R - Bonsoir. Écoutez, oui, quant aux résultats de l’opération qui a eu lieu hier en Russie, que le Ministre a qualifiée à juste titre d’opération électorale spéciale, à défaut d’être des vraies élections, puisque c’était une élection sans réels opposants, puisque Vladimir Poutine a éliminé tous les opposants qui étaient un peu sérieux, on l’a vu avec Alexeï Navalny, il y avait une répression de la société civile, une répression des médias aussi. Donc c’est un processus qui était très peu ouvert, très peu équitable et très peu pluriel. On ne peut pas féliciter Vladimir Poutine à l’issue d’un processus qui était connu, je pense que le résultat d’hier soir ne présentait aucunement une surprise. Mais c’était sa volonté et Vladimir Poutine a tout fait pour verrouiller ce processus. Donc oui, il n’y a pas eu de félicitations à Paris pour une élection qui était complètement fermée, sans aucun observateur étranger.
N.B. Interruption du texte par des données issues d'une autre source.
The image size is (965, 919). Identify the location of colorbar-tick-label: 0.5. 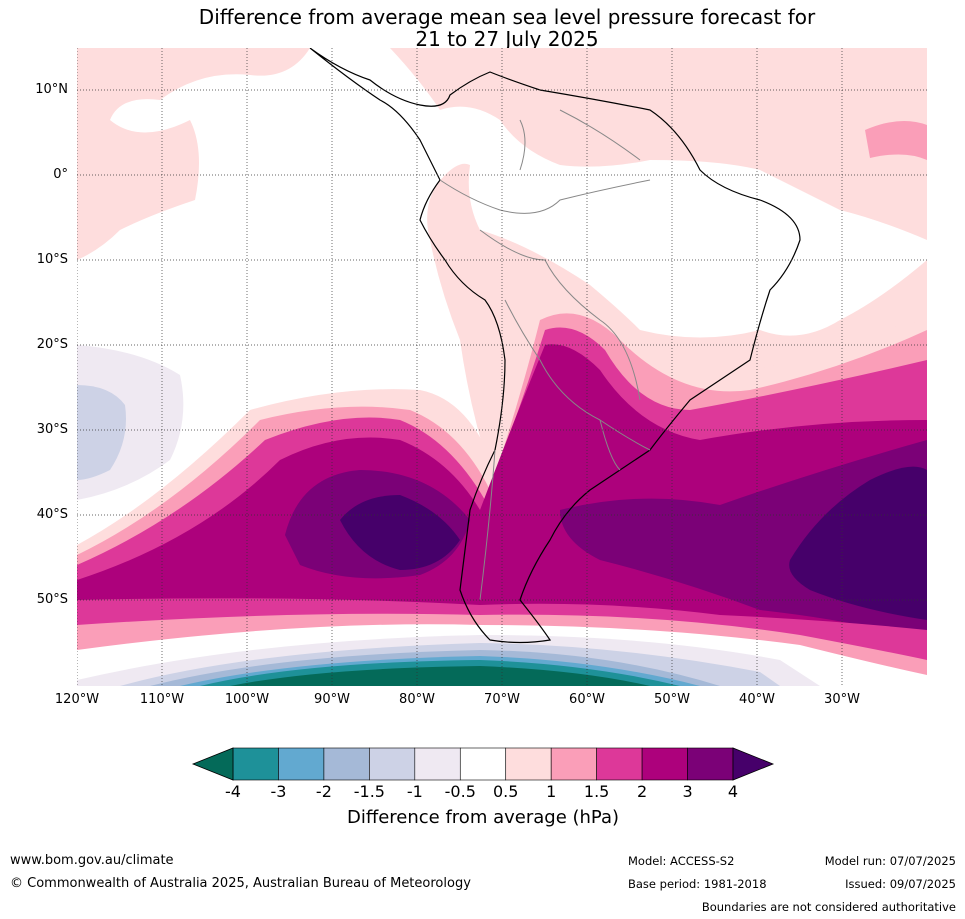
(506, 792).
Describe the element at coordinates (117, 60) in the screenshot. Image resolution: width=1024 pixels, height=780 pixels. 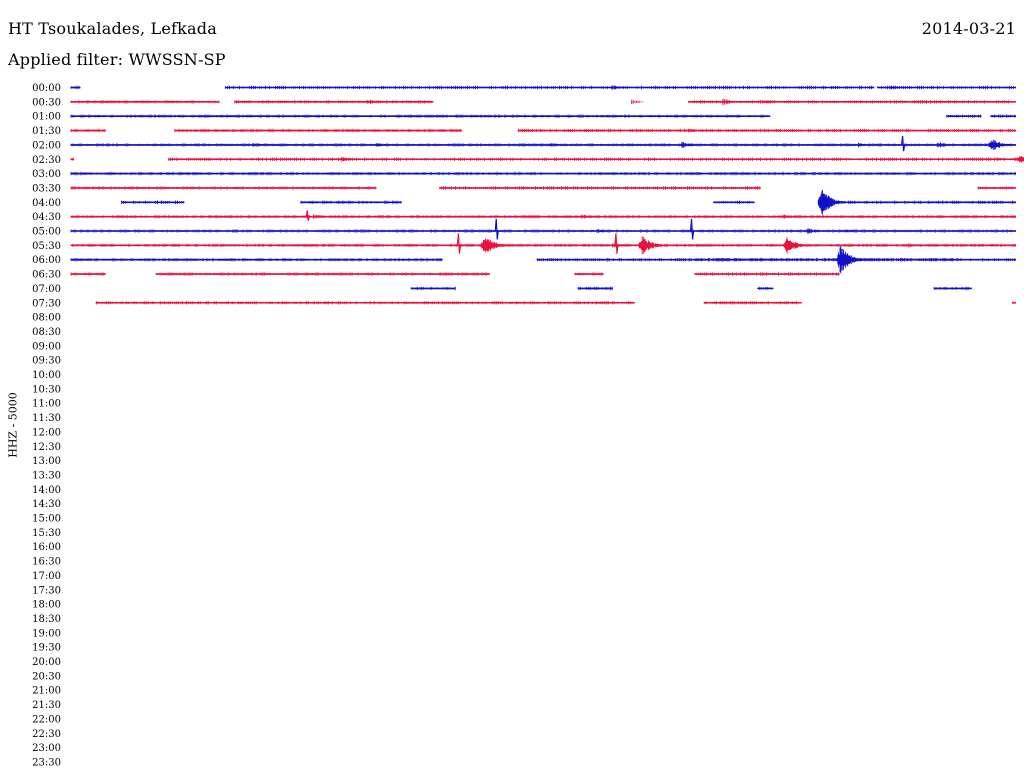
I see `filter-label: Applied filter: WWSSN-SP` at that location.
Q - Christophe Lemoine, à l’instant, il fait un discours sur la Place Rouge et il salue le retour à la Patrie de ces territoires ukrainiens qu’il occupe. Donc on parle de la Crimée, puisque c’est le dixième anniversaire de l’annexion de la Crimée, de l’occupation de la Crimée, plus exactement, "le Donbass aussi, on l’a fait, on avance ensemble", dit-il. Est-ce que les discussions, ou en tout cas les réflexions, pour autant qu’il y en ait, des discussions sans doute pas encore, doivent se faire sur cette base-là, sur la base des territoires qui sont occupés pour le moment par la Russie ?
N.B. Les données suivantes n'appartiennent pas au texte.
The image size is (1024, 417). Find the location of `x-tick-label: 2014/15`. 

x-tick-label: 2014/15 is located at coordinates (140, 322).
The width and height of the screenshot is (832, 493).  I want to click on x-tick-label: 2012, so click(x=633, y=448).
R - Vladimir Poutine est depuis dix ans dans une stratégie d’agressivité assez forte. Cela a commencé avec la Crimée en 2014, et cela s’est continué à partir de l’hiver 2022 avec les territoires de l’Est de l’Ukraine et le Donbass. Ce sont des territoires qui sont occupés illégalement par la Russie, et d’ailleurs les opérations électorales qui ont été menées dans ces territoires ne sont pas légitimes. Effectivement, cette stratégie d’agressivité doit faire l’objet d’une réaction, à savoir que les territoires disputés, de toute façon, sont des territoires ukrainiens, que Vladimir Poutine essaye de saisir par la force.
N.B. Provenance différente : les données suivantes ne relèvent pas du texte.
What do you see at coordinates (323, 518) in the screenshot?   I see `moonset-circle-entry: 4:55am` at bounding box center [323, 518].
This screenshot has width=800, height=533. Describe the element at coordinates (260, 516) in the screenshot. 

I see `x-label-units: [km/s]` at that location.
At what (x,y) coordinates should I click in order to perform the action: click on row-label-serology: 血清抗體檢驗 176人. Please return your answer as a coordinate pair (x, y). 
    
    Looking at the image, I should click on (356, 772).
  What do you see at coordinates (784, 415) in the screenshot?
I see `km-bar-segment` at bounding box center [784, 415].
Q - "Essaye de saisir par la force", pour certains, il y est quasiment parvenu, cela fait dix ans que la Crimée est occupée par les Russes. À l’époque, on n’a pas beaucoup bougé.
R - Oui, mais la réaction, encore une fois, se fait de manière graduelle. Mais c’est un point qui est certain, c’est-à-dire que l’Ukraine est un pays souverain avec des frontières qui sont reconnues et l’Ukraine a le droit à l’entièreté de sa souveraineté sur son territoire./.